=== Complete the following ===
1/ Rewrite the records starting with the line containing "Where should I click to: Click the undo" and going on through the end of the records, replacing "icon" with "button" and leaving everything else unchanged. Omit the pictures from your answer.
2/ Extend the summary of the Ruhrgas jurisdiction appeal from its last sentence.

Ruhrgas then unsuccessfully moved for reconsideration and urged the
court to halt all U.S. proceedings pending compelled arbitration in
Europe. All parties appealed.
Ignoring
the lower court's ruling on personal jurisdiction, the U.S. Court of Appeals
for the Fifth Circuit vacates and remands to state court on the more basic
issue of lack of subject matter jurisdiction.
The
Court first notes that diversity jurisdiction is lacking since alien
corporations (Norge and Ruhrgas) are on opposite sides of the litigation. Ruhrgas then argues that Marathon had
fraudulently joined Norge as plaintiff precisely to defeat federal diversity
jurisdiction. The Court concedes that
the legal rights and duties of Norge as yet do not clearly appear in the record
and the Texas courts will probably apply Norwegian law to resolve these
difficult issues. In any event, Ruhrgas
has failed to show fraudulent joinder by clear and convincing evidence.
The
Court also fails to find federal question jurisdiction. It rejects Ruhrgas' arguments that Marathon's
claims raised substantial questions of foreign and international relations, as
well as international law and act-of-state questions, which form part of the
federal common law.

=== Supplied records ===
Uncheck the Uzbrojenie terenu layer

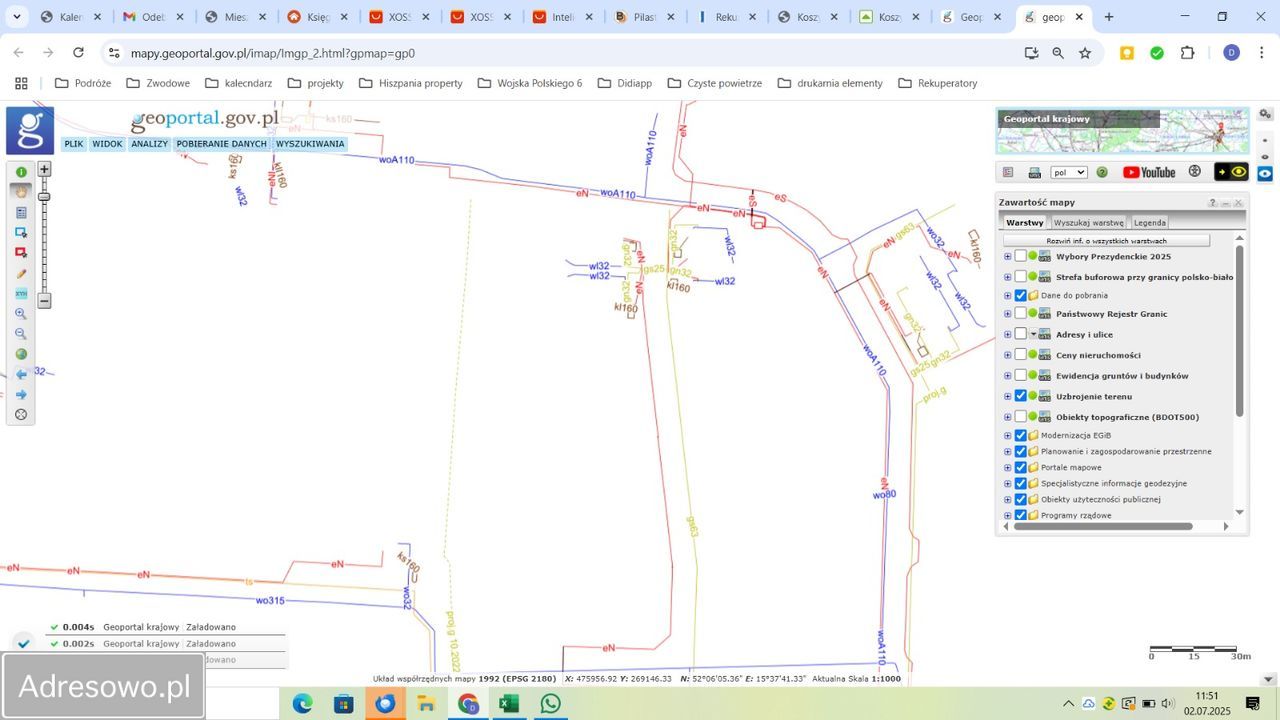click(x=1020, y=396)
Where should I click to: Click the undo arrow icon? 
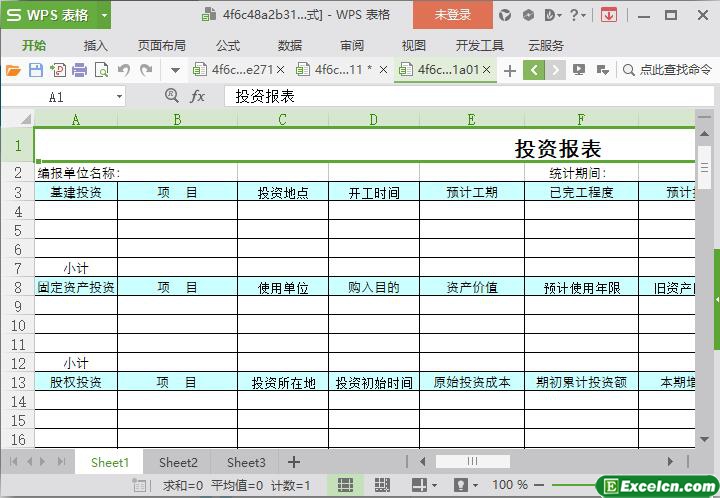pyautogui.click(x=124, y=70)
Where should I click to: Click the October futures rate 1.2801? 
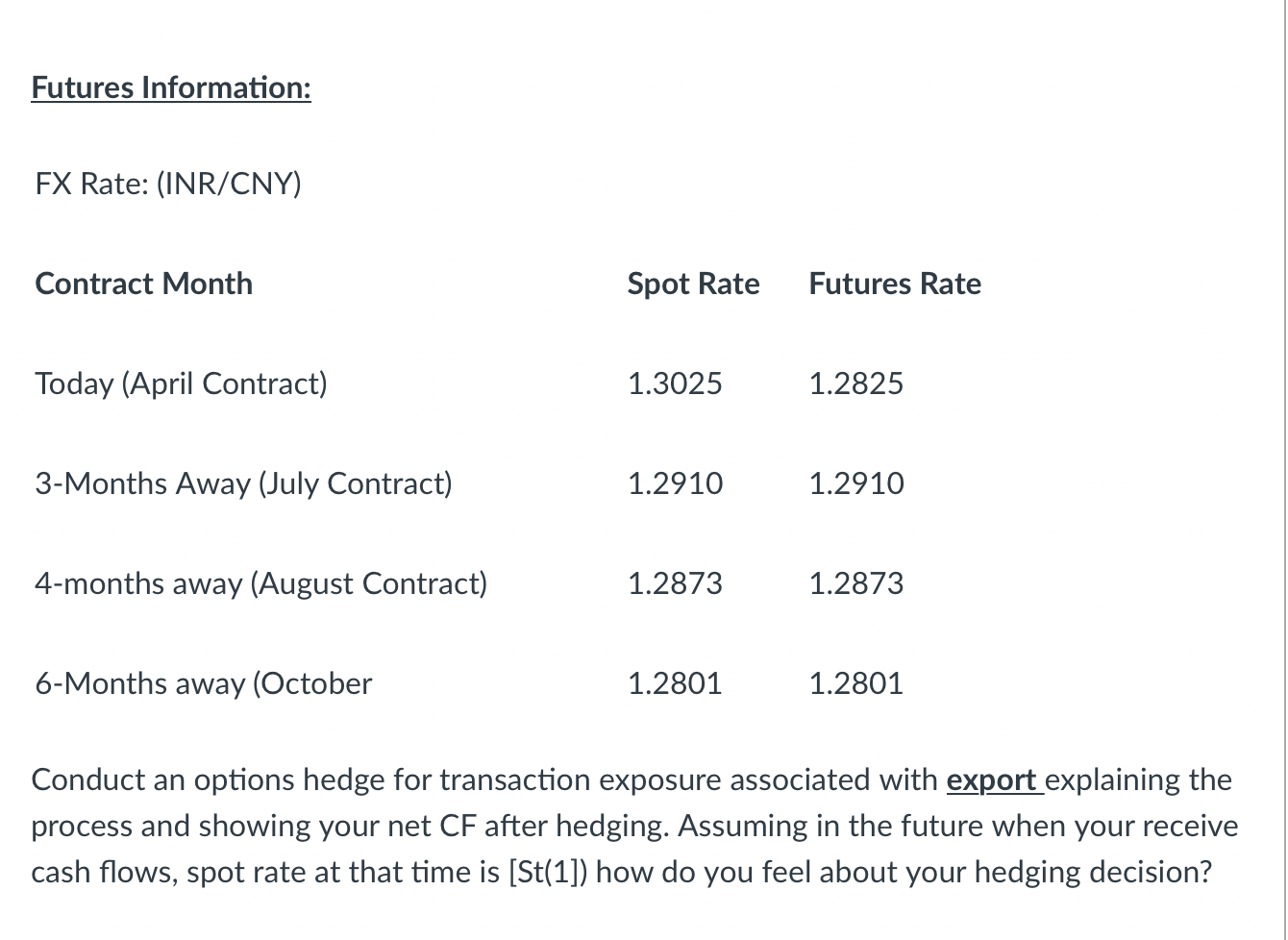click(x=856, y=683)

=== Answers for the exercise ===
1/
Where should I click to: Click the undo arrow button? 
pyautogui.click(x=124, y=70)
Where should I click to: Click the October futures rate 1.2801? 
click(x=856, y=683)

2/
"Ruhrgas
appears to be an important gas supplier in Germany and western Europe but this
action does not strike at the sovereignty of a foreign nation. The plaintiffs' claims do not call into
question official German policy decisions and the Republic of Germany was not a
participant in the activities giving rise to the suit. This litigation does not seek to impose
liability for injuries to foreign citizens occurring solely on foreign soil
... Indeed, Ruhrgas allegedly came to
the United States and defrauded a United States company on American soil."
[13-14]
Finally,
the Court rejects Ruhrgas' claim that the case is removable under 9 U.S.C. §
205 because the plaintiffs' claims relate to an arbitration agreement under the
New York Convention. An arbitration
agreement or award falling under the Convention is one that arises out of an
international commercial legal relationship.
The Marathon companies, however, were not parties to any arbitration
proceeding. The question here is whether
any relevant arbitration agreement existed between the parties.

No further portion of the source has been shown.